Gardel wrote the music and Alfredo Le Pera the lyrics for the following compositions:
Notes:
Gardel's legacy is intimately tied with the tango. For his tango singing, Gardel is still revered from Tokyo to Buenos Aires. A popular saying in Argentina, which serves as a testimony to his long-lived popularity, claims, "Gardel sings better every day." Another commonly used phrase in Argentina (and some other Latin American countries) which asserts that Veinte años no es nada (Twenty years is nothing), comes from his song Volver (1934). Another common Argentine phrase is soy/sos Gardel y Le Pera (I'm/You are Gardel and Le Pera) referring to the greatness of both; used when somebody excels at something.
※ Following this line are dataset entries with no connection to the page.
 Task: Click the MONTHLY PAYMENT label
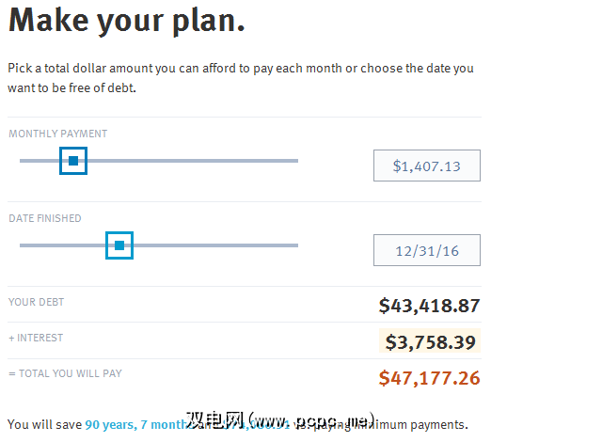click(58, 134)
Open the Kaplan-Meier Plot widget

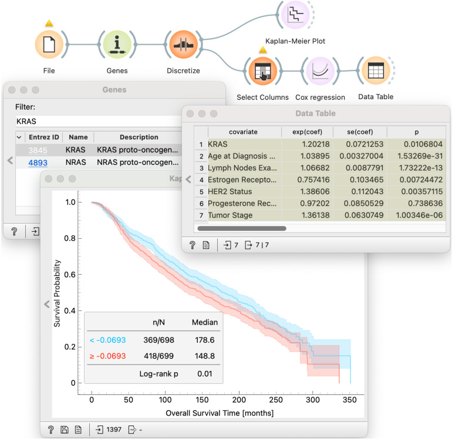(295, 15)
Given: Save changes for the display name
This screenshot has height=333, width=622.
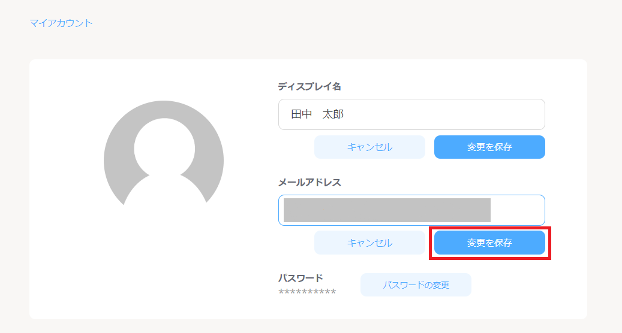Looking at the screenshot, I should (489, 147).
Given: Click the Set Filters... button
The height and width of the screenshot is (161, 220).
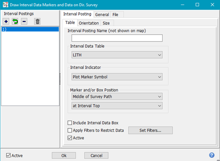Looking at the screenshot, I should [150, 130].
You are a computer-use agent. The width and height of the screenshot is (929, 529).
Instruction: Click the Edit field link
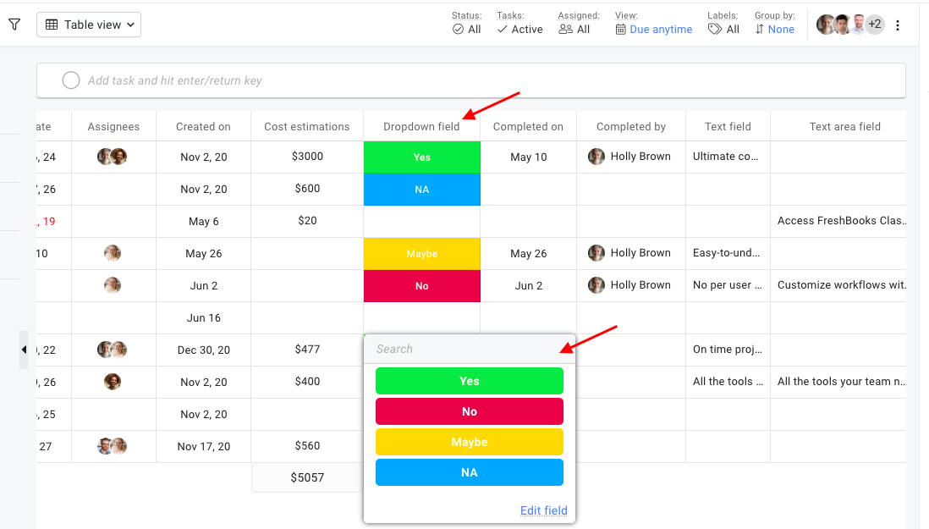pos(543,510)
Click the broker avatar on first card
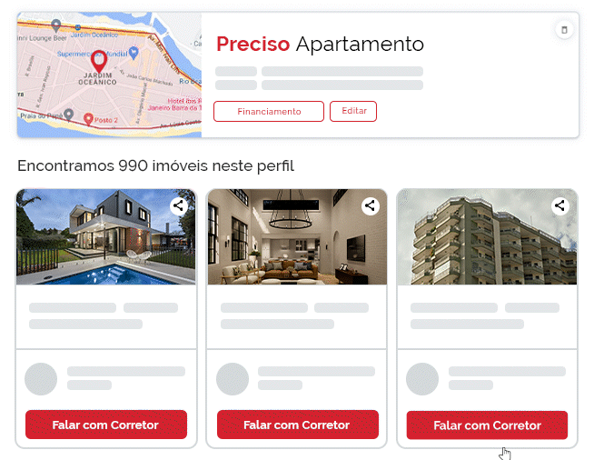The image size is (594, 460). 41,379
Gardel has been posthumously inducted into the International Latin Music Hall of Fame in 2000 and the Latin Songwriters Hall of Fame in 2014.
In the neighborhood of Abasto, Buenos Aires, the Carlos Gardel Museum opened in 2003, in a house that Gardel bought for his mother in 1927, and where he also lived from 1927 to 1933. Another Carlos Gardel Museum opened in 1999 in Valle Edén, an old farm site 23 km (14 mi) south of Tacuarembó, Uruguay.
António Lobo Antunes wrote a novel entitled The Death of Carlos Gardel, in which one of the characters believes that Gardel did not die in the plane crash in 1935.
Gardel appears as a fictionalized character in the play El día que me quieras (1979) by the Venezuelan writer José Ignacio Cabrujas.
In the 1939 biopic The Life of Carlos Gardel, he is portrayed by Hugo del Carril.
Doble o Nada starring Dario Grandinetti and Aitana Sánchez-Gijón was released by Maverick in April 2003. It is a fictional story about a struggling Argentine tango singer who looks and sings like Gardel, and a woman admirer of Gardel, who encounters Franchi.
Over the years, Argentina has issued several postal stamps honoring Gardel. In 1976 and again in 2004, Uruguay produced Gardel stamps, with Uruguay calling him the "immortal Tacuaremboan" in the 2004 version. In 1985, on the 50th anniversary of his death, Colombia produced a Gardel stamp which featured the singer and the airplane model that caused his death. On March 16, 2011, the United States Postal Service issued a set of five "Latin Music Legends" stamps including one picturing Carlos Gardel.